There are no pitches here, no cumbersome approval process, no board meetings, and no web design by committee. The Skunk Work’s focus on rapid, lowcost delivery is a conscious inversion of the way large publishing companies launch new sites.”There’s no strict hierarchy here, we are informed by what we, as a group, think will work well, that we would want to use or read. We can make decisions quickly - there is no real interference,” says Toor.
“It’s like having a start-up. We’re trying to recreate some of the excitement and spontaneity that went into the web when it was all amateurs creating sites because they liked it, and trying to harness some of that and do it within a corporate environment. And obviously they think they can make money off it.”
that from Felix Dennis. And this from The Economist,
“The reason we’re here is that it’s a completely different vibe from The Economist offices,” says Economist Group chief information officer Mike Seery, who organised the project… At management level, says Seery, the Economist Group had become conscious that its online development was not radical enough.
“We realised that we were hardly cutting edge - in fact, we were falling behind in some things,” recalls Seery…. “and it’s hardly groundbreaking.”

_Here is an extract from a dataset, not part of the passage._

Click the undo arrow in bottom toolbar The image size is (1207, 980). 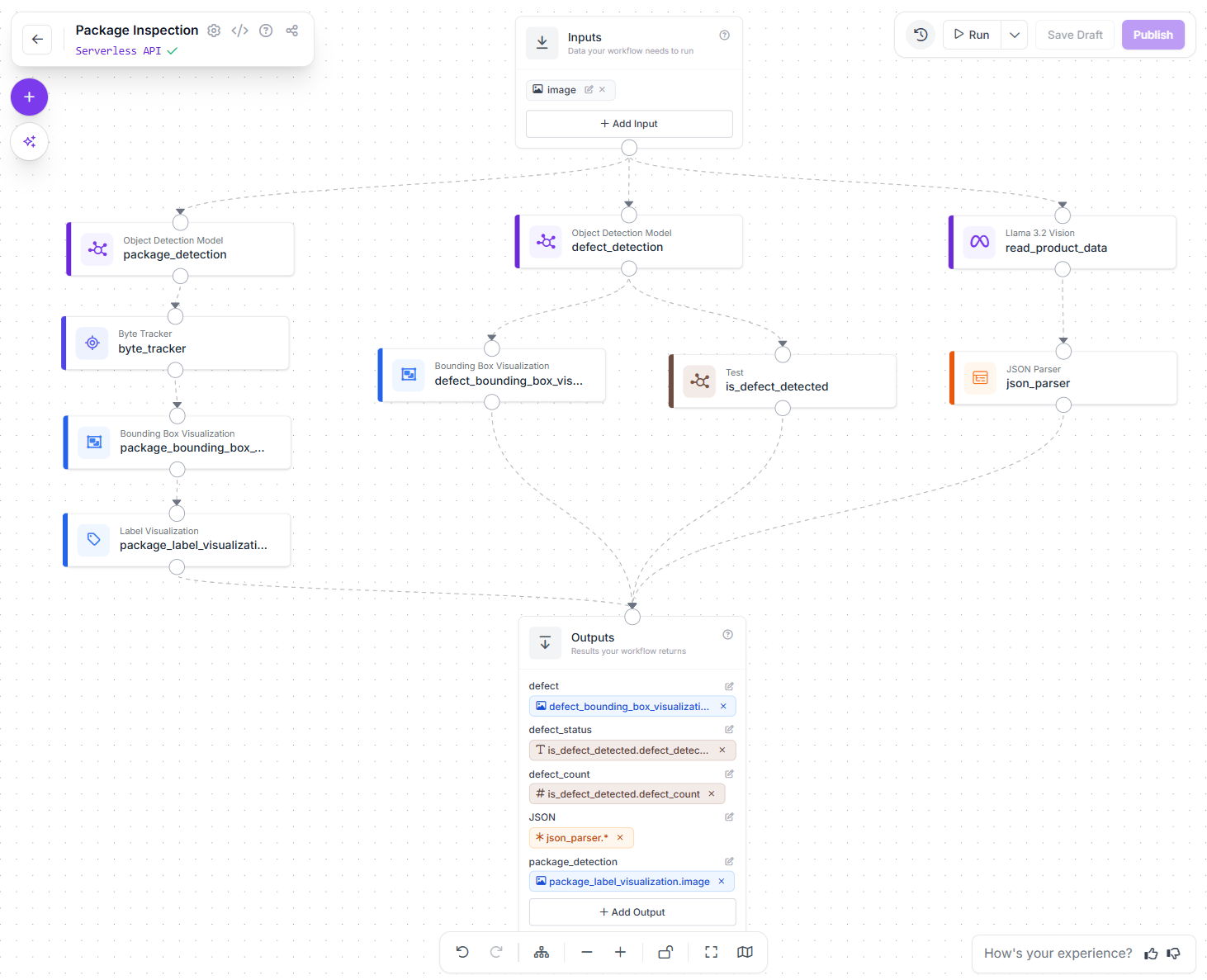pos(462,952)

“This is asking what we would have to do to have an online business the size The Economist is offline. To do that we need to innovate. And to do that we need to drop the shackles of our normal processes.”

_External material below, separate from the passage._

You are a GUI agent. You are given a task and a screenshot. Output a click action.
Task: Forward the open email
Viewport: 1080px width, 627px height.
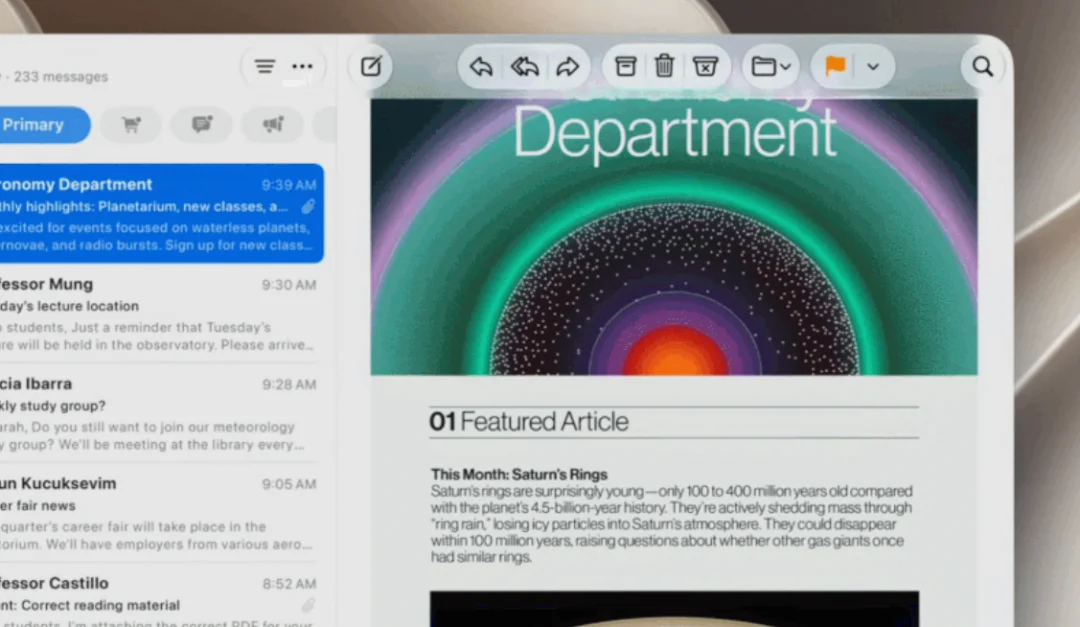coord(568,67)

Seery has clearly given the theory of innovation some thought. “There’s a bit of a debate about innovation - whether it’s something you do as an integral part of what everyone does every day, or whether you set up some sort of stand-alone unit to do it,” he says.
He opted for the stand-alone approach after an abortive attempt to use the everyday method with his 50-member IT team.

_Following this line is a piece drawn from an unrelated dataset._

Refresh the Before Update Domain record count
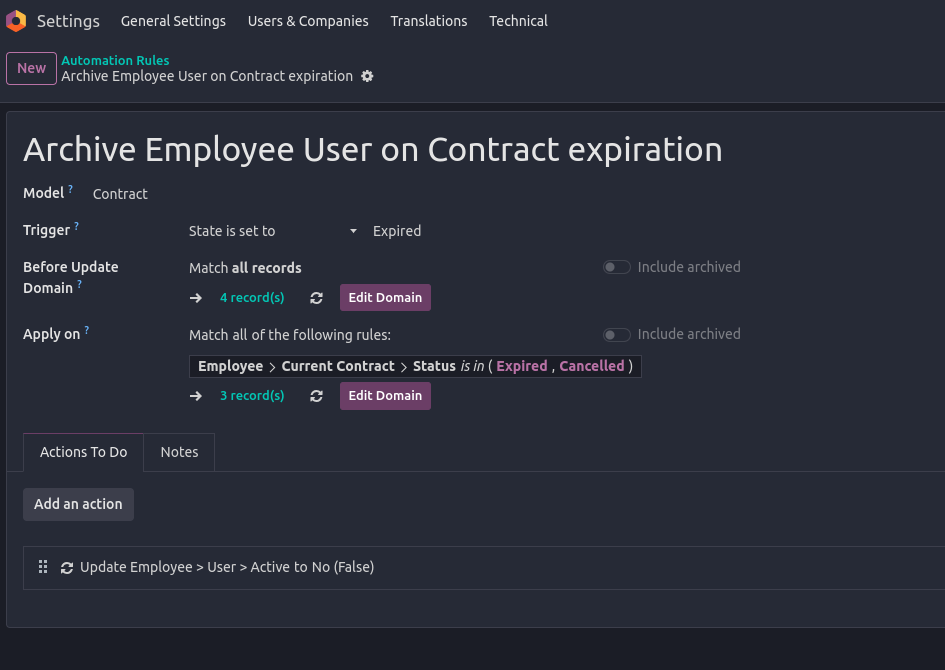Viewport: 945px width, 670px height. (x=316, y=298)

To run Project Red Stripe, Seery was given his pick of any six people recruited from across the Economist Group. They have a budget of £100,000 and six months to come up with something new. They have been given carte blanche to use any brand and any existing content in the Economist Group free of charge. In theory, at least, they could decide to give the Economist Intelligence Unit’s expensive research reports away for free online.
The only constraints in the extremely broad remit are that whatever they do must be radically innovative, and must be on the web.
So, for the price of a bad book advance, and some rented desk space, big brains may well come back with some good ideas.
But this isn’t enough. These ideas need to be taken on to the core of the business - without going through committee decision hell. More likely than not, smart people have been having good ideas in publishing for years, but can’t get it past IT, marketing, or the board. The executive man hours involved in nixing projects probably costs more than just knocking up a proof of concept and seeing what happens.
Publishers - please - steal these ideas and get developing! Publishing books and corporate goo stop the people with good ideas, who love publishing books, from helping to write the future of your business.
Rant over. But it was a good article. Inspiring even.
[Update: Read Jeffrey Zeldman on Why Companies Should Have Web Departments]
From law firms to libraries, from universities to Fortune 500 companies, the organization’s website almost invariably falls under the domain of the IT Department or the Marketing Department, leading to turf wars and other predictable consequences. While many good (and highly capable) people work in IT and marketing, neither area is ideally suited to craft usable websites or to encourage the blossoming of vital web communities.
Competent IT departments handle a dazzling array of technical challenges requiring deep, multi-leveled expertise. But tasks such as equipping 20,000 globally dispersed employees with appropriately configured PCs, or maintaining corporate databases and mail gateways, don’t necessarily map to the skills required to design great user experiences for the web.